The Old Guard Sees NATO’s Defeat

When the Special Military Operation began, both Messrs. Lind and van Creveld were inclined to viewing it as a Russian mistake. However, unlike NATO’s military strategists, both of the old lions are still capable of changing their minds on the basis of the facts on the ground, as William S. Lind’s recent commentary on the situation demonstrates:

Kiev’s defeat need not shatter world peace. But NATO’s response to defeat in Ukraine may do so. Panic is already showing its head in Paris, where French President Macron is suggesting NATO might send in troops to fight Russia directly. Berlin says no, but the traffic-light coalition government is weak and can be pushed around. London is in a belligerent mood and Warsaw is always eager to launch a cavalry charge against Russian tanks. The decisive voice will be Washington’s. That is not good news, because the Dead Inca has no idea what he’s doing and his advisors will be terrified of the charge of “losing Ukraine” in an election year. Can NATO just swallow hard and say, “We lost?” If not, the alternative is escalation in a war against nuclear power.

In Gaza, Israel has destroyed itself at the moral level of war, which is what states usually do against non-state opponents. Martin van Creveld’s “power of weakness” is triumphing again. Hamas will emerge from the war physically diminished but not destroyed, while most of the world sees it as “the good guys” because the massacres on October 7 have been overshadowed by Israel’s destruction of Gaza. Hamas will rebuild quickly, and not only in Gaza. Recruits and money will flow to it in a veritable Niagara.

The threat of a wider war lies to Israel’s north, not its south. While Hezbollah’s operations have been restrained, they have nonetheless driven 80,000 Israelis from their homes, along with tens of thousands of Lebanese who have fled Israeli airstrikes. The latter don’t matter strategically, but the former do because Netanyahu needs their votes. As always, he will put himself above his country’s interests. That suggests he is likely to launch a ground invasion of Lebanon, which Hezbollah apparently is anticipating and ready for. Hezbollah is much stronger than Hamas, and recent events suggest Iran will also be forced to get involved directly.

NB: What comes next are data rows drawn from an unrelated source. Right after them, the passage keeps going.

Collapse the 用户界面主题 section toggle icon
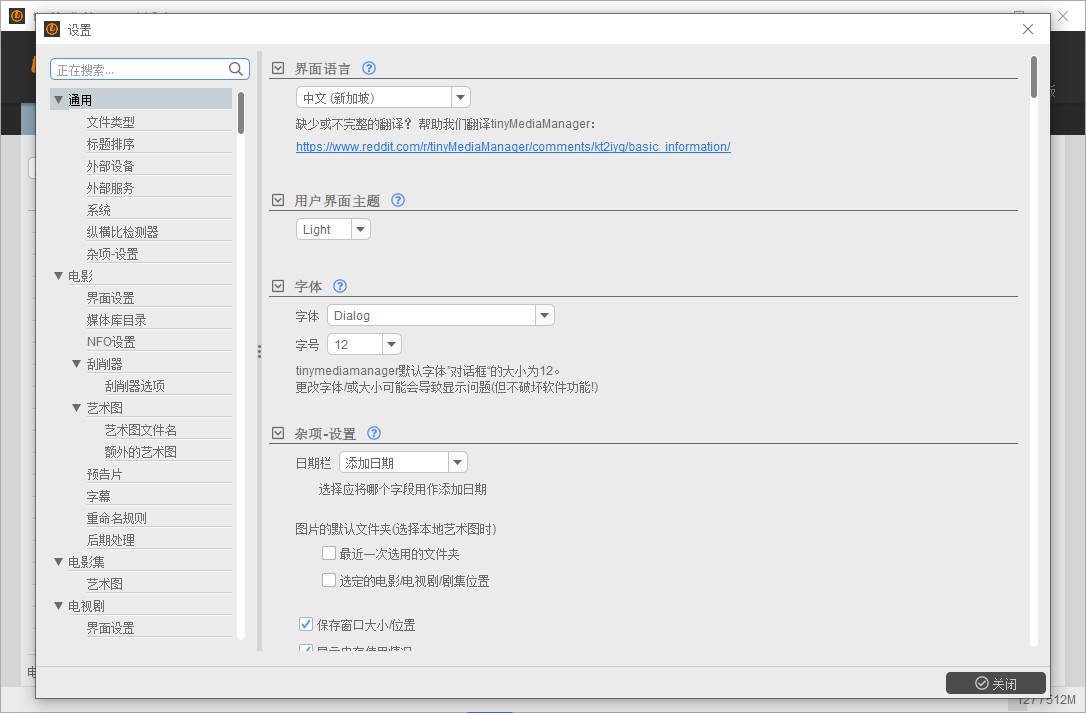 (279, 200)
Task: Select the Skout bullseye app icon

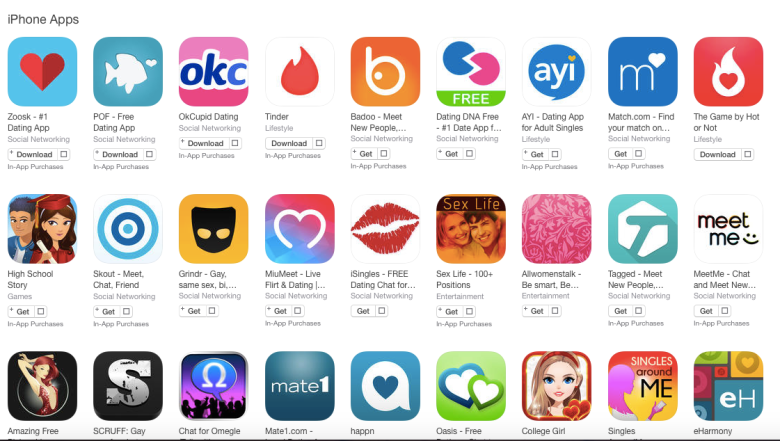Action: 128,229
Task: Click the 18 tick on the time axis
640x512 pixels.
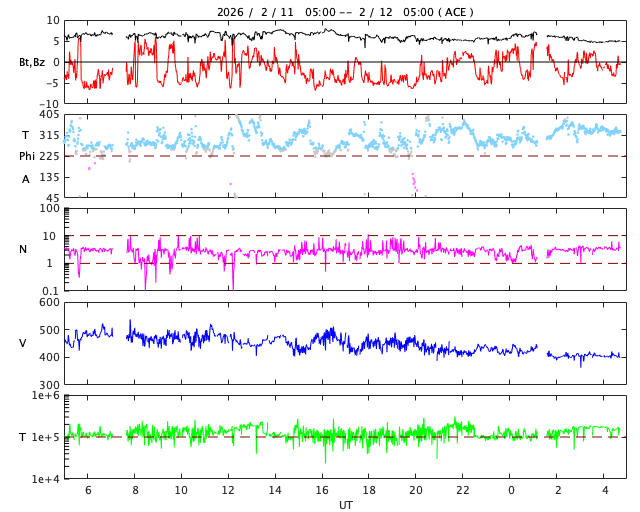Action: click(x=369, y=490)
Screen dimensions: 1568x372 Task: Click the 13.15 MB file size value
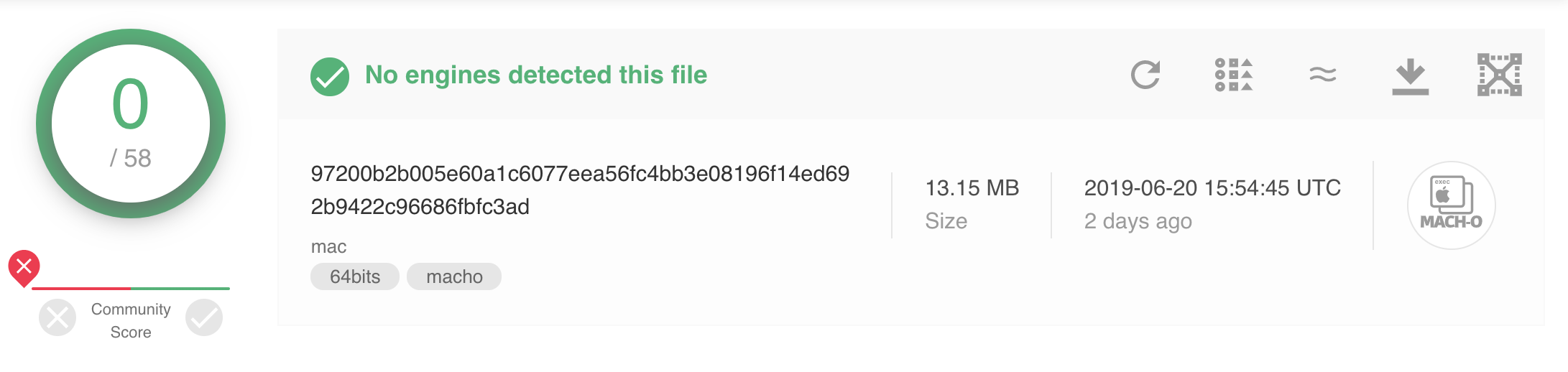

On a philosophical, but not-unrelated note, Martin van Creveld provides some important advice:

– Prepare to change your mind when new evidence arrives. As has been said, too often it is not old opinions that die; it is those who hold them, still clinging to their antiquated views, who do. This is not a fate you want for yourself and for your work.

It’s remarkable that both of these great military historians can still accomplish, in their eighties, what so few of their successors have been able to do.